• **Excerpted data**
- - -
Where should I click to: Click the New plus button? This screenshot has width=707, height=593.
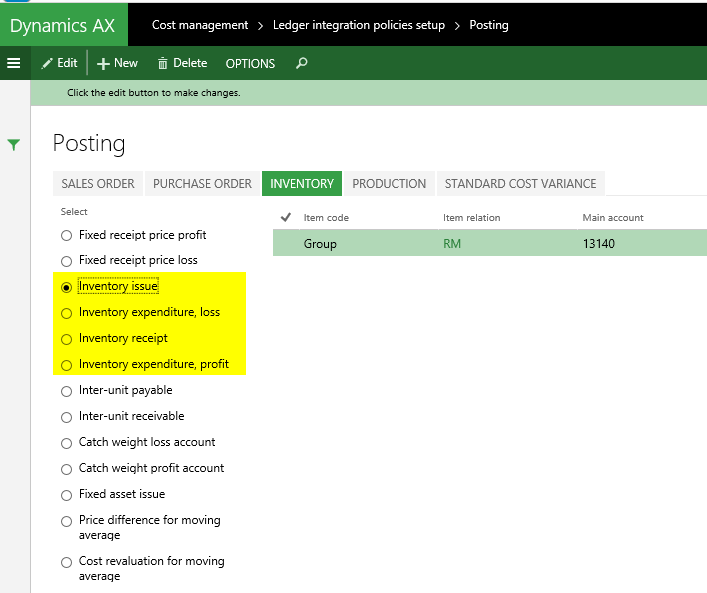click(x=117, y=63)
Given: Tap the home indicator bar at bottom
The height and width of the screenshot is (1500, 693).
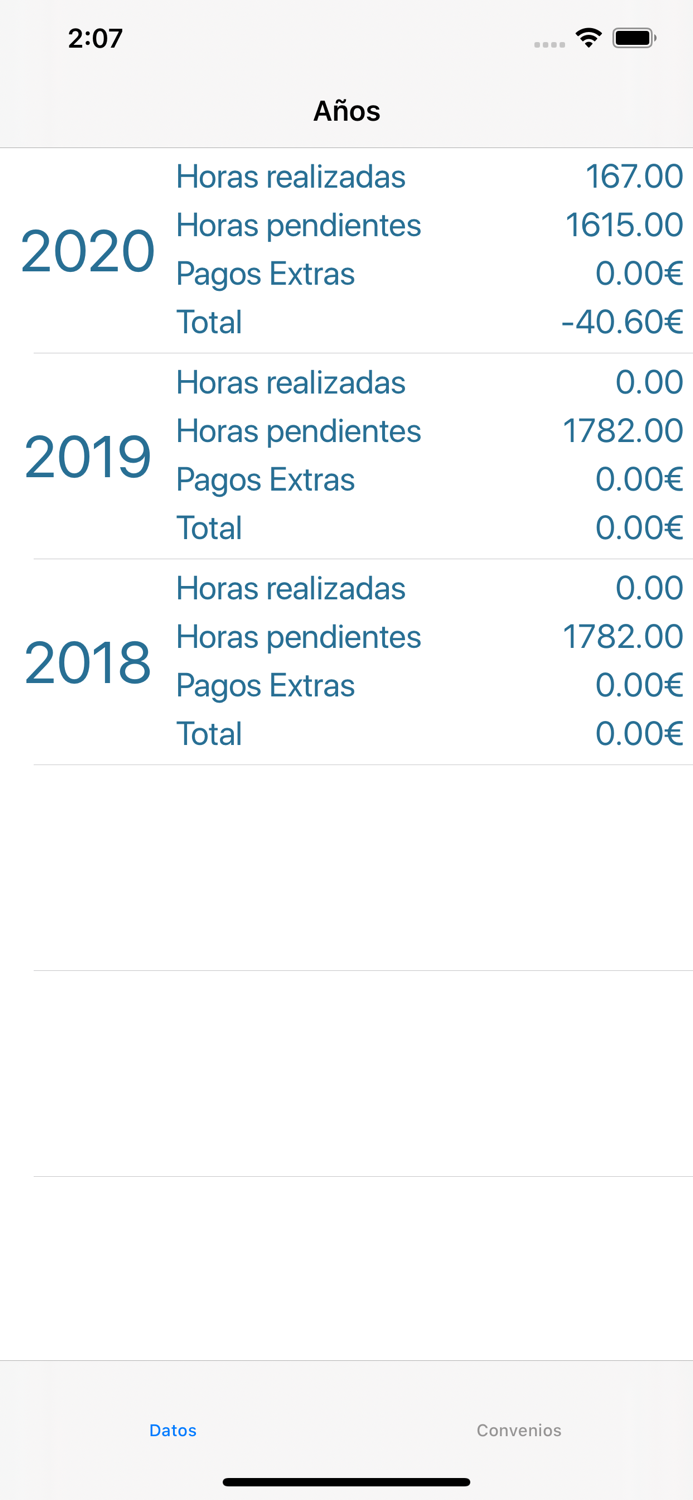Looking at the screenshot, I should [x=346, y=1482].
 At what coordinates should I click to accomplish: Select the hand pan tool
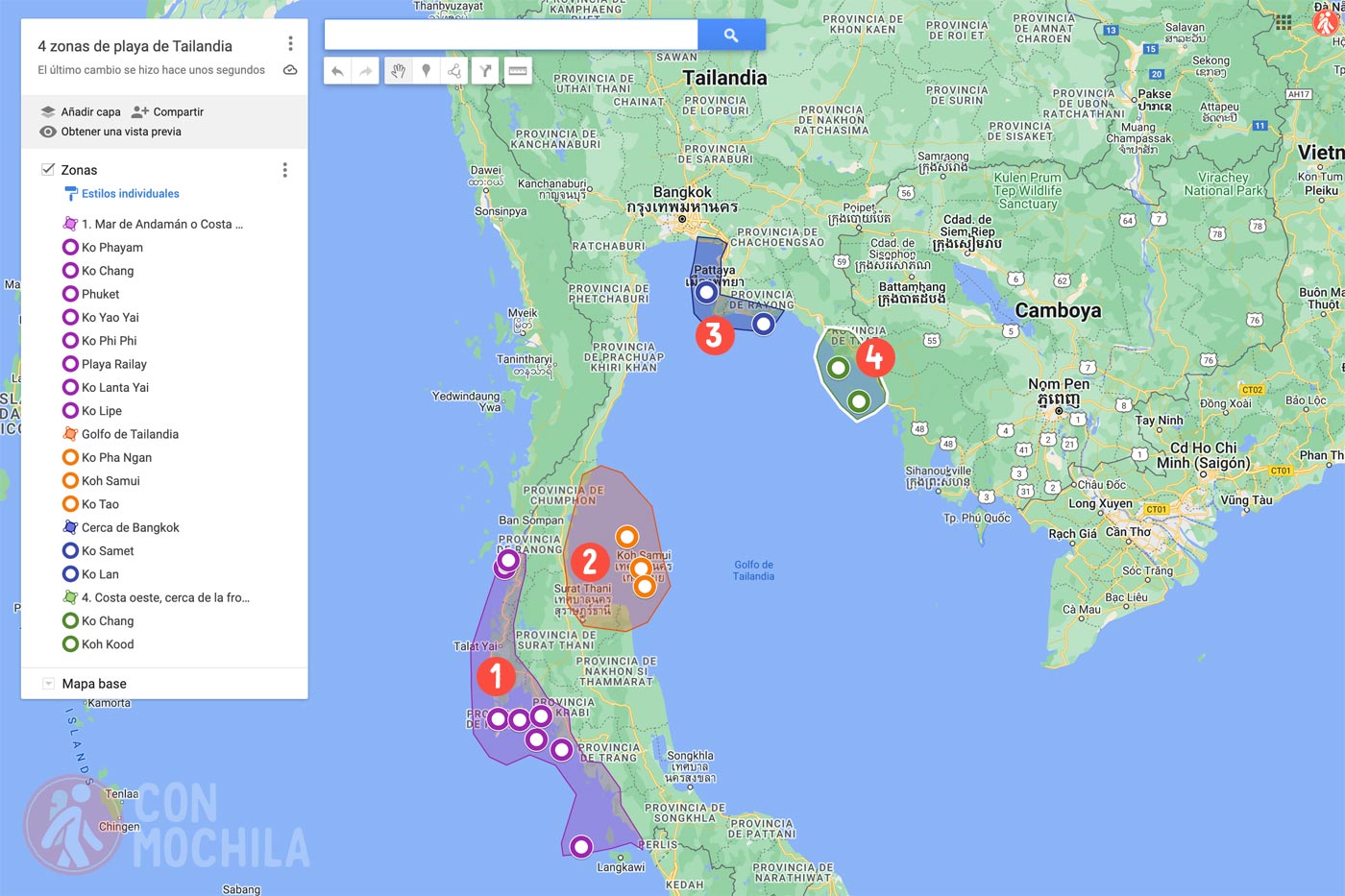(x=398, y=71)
- - -
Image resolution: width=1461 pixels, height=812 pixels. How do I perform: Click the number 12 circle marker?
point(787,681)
- - -
• **Task**
Rewrite the lines of the items starting with the line with "Given: Tap the home indicator bar at bottom" and going on through the line with "(x=398, y=71)", swapping "home indicator bar" for "home gesture bar" and keeping everything else the same. Omit the pictures from your answer.

• **Correct output**
Given: Tap the home gesture bar at bottom
The height and width of the screenshot is (1500, 693).
Looking at the screenshot, I should [x=346, y=1482].
 At what coordinates should I click to accomplish: Select the hand pan tool
(x=398, y=71)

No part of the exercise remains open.